L’homme les observa un instant, son visage crispé par une douleur qu’Élise ne comprenait pas. Puis, abaissant lentement son arme, il se tourna vers elle.
— Tu n’es pas en sécurité ici, dit-il d’une voix grave. Mais tant que je suis là, je ne les laisserai pas t’emmener.
Élise voulut parler, poser mille questions, mais aucun son ne sortit de sa bouche. Tout ce qu’elle pouvait faire, c’était fixer l’épée qui brillait encore faiblement, et l’homme qui, sans un mot de plus, s’approcha de la fenêtre et scruta la forêt.
— Le pire n’a pas encore commencé, souffla-t-il.
Dans le silence pesant qui suivit, Élise sut une chose avec certitude : le cauchemar n’était plus un rêve.
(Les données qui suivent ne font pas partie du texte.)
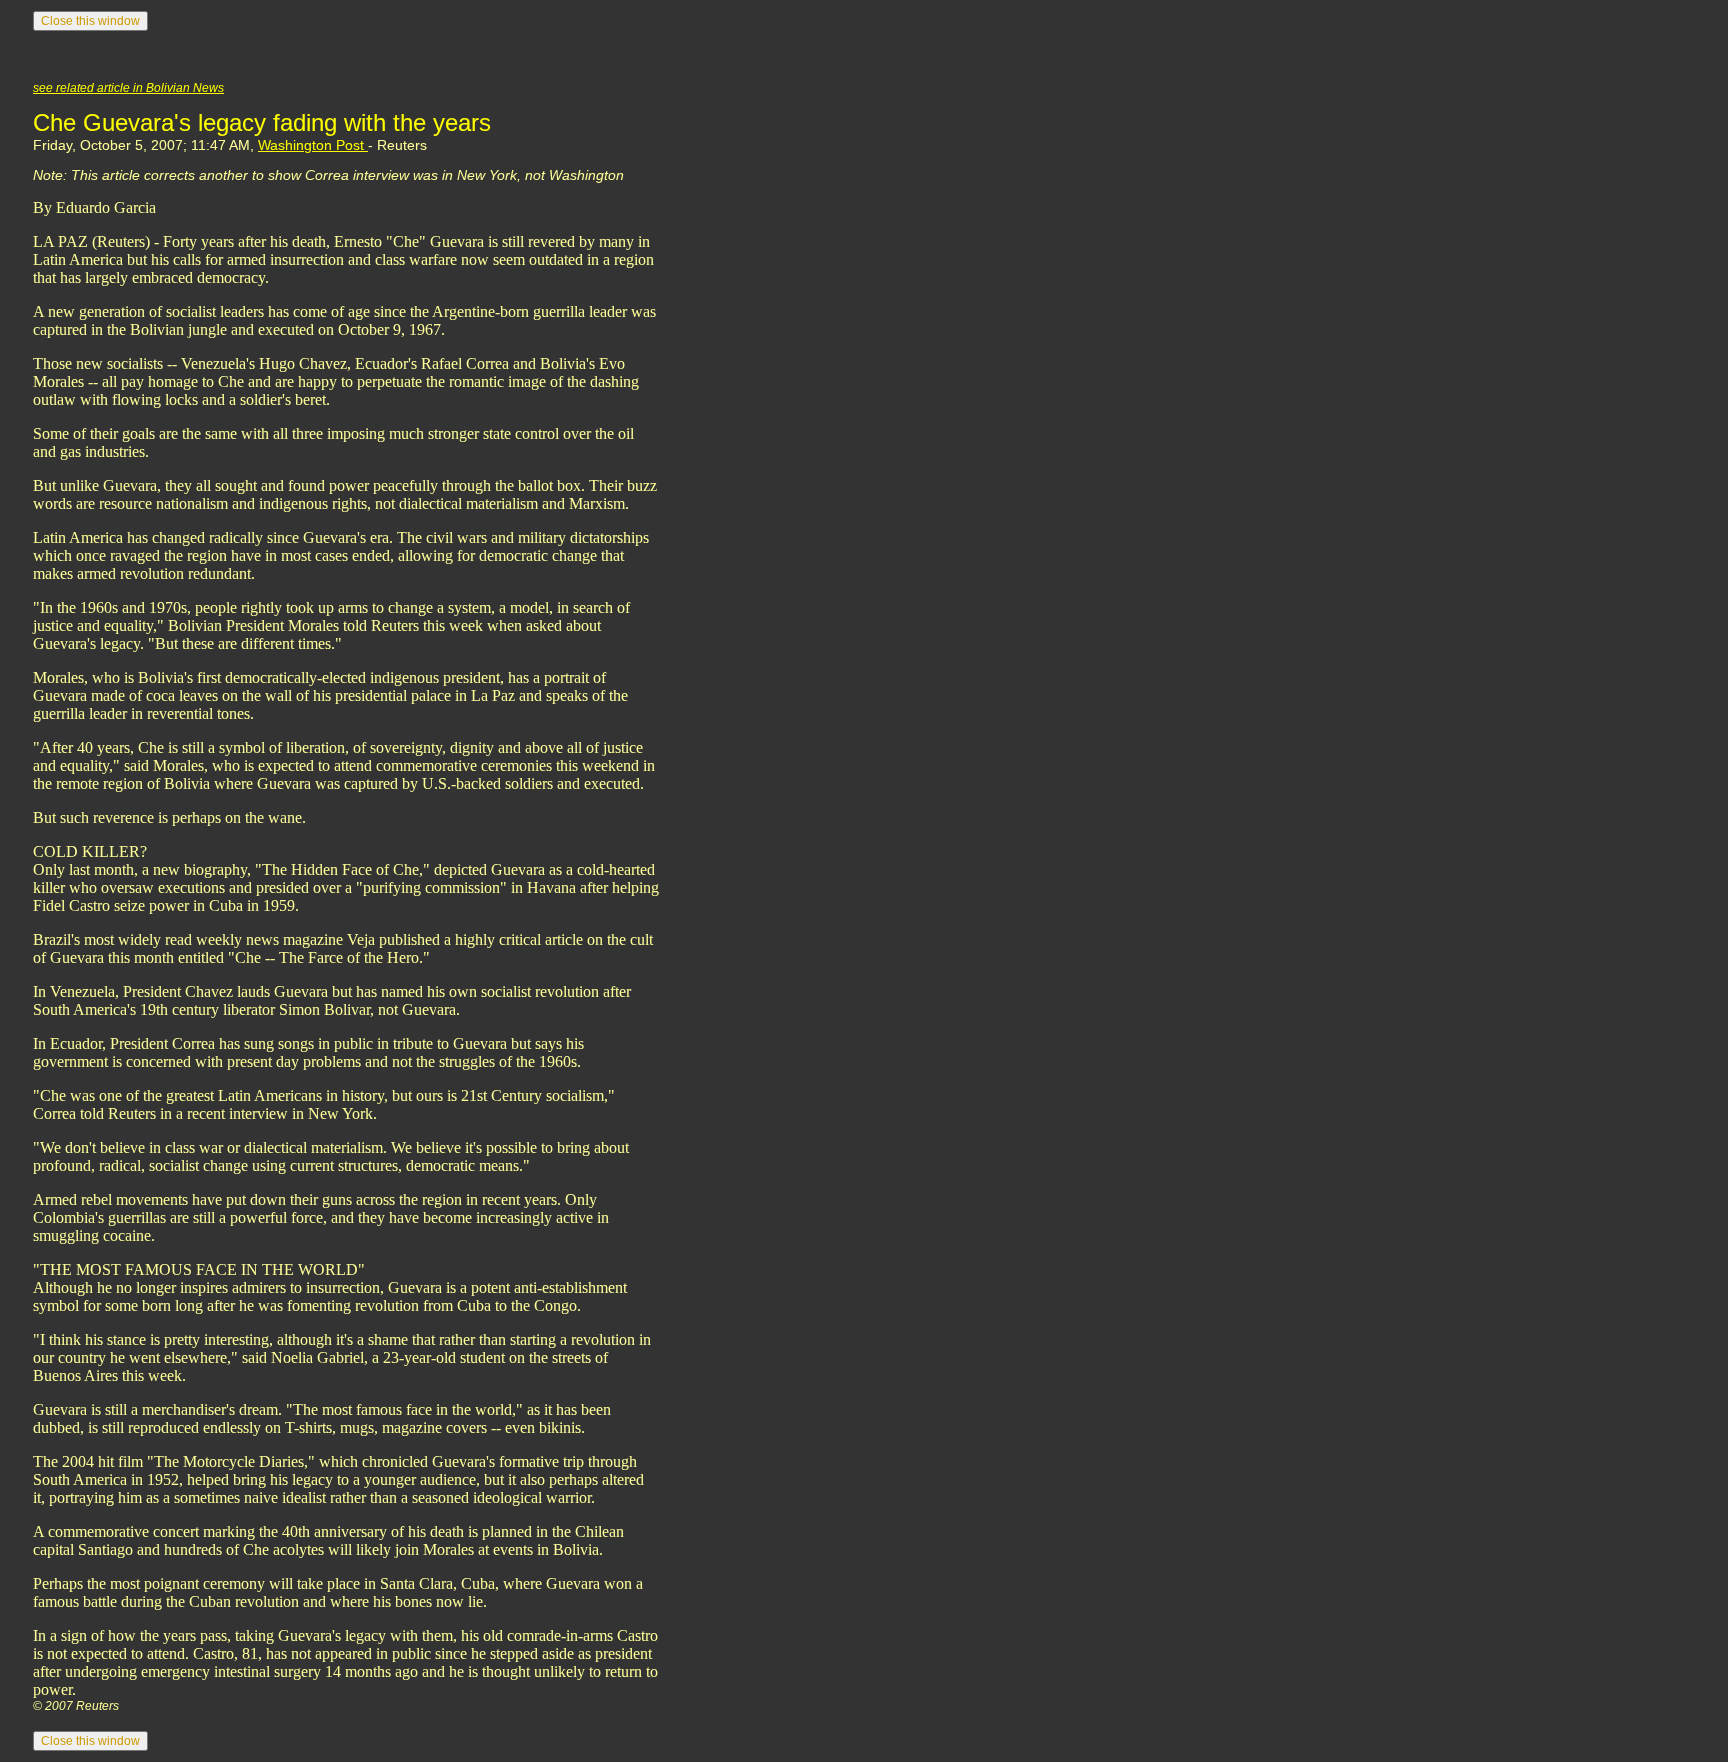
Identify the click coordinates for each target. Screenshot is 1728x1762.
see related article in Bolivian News (128, 88)
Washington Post (313, 145)
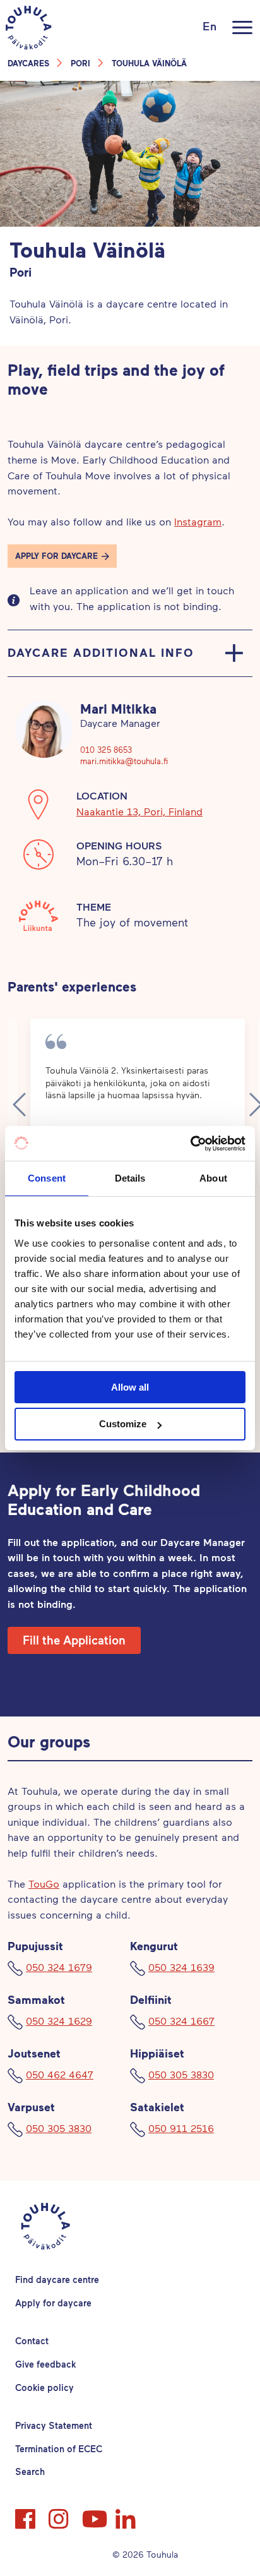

Il était entré dans sa vie. L’air sentait le fer et la cendre. Élise tremblait encore. Puis une pensée la transperça, glaciale.
— Grand-mère…
Sans attendre, elle se précipita vers l’escalier, son cœur cognant à s’en rompre. Chaque marche grinçait sous son pas affolé. Derrière elle, l’homme lança son nom, mais elle n’écouta pas. Les images des deux jardiniers ensanglantés lui revenaient en mémoire. Leurs vêtements dégoulinaient presque, leurs visages maculés comme après un festin. Mais de qui ? De quoi ?
Élise atteignit le palier, ses doigts crispés sur la rampe. La porte de la chambre de Jeanne était entrouverte, un souffle d’air glacial s’en échappant. Elle osa murmurer :
— Mamie… ?
Aucune réponse.
L’inconnu la rejoignit en quelques pas. Sa main se posa sur son épaule, ferme.
— Je ne te conseille pas d’ouvrir cette porte, dit-il d’une voix grave.
Élise secoua la tête, le cœur au bord de l’explosion.
— Je dois savoir !
Elle repoussa brutalement sa main et poussa la porte.
Aussitôt, une odeur métallique l’agressa, lui coupant la respiration. Son pied glissa, et elle chuta lourdement à genoux. Quand elle baissa les yeux, elle comprit : le sol était recouvert d’une nappe de sang encore tiède.
La chambre baignait dans une obscurité morbide, et dans cette obscurité se dessinait une scène d’horreur. Élise voulut crier, mais aucun son ne sortit de sa bouche.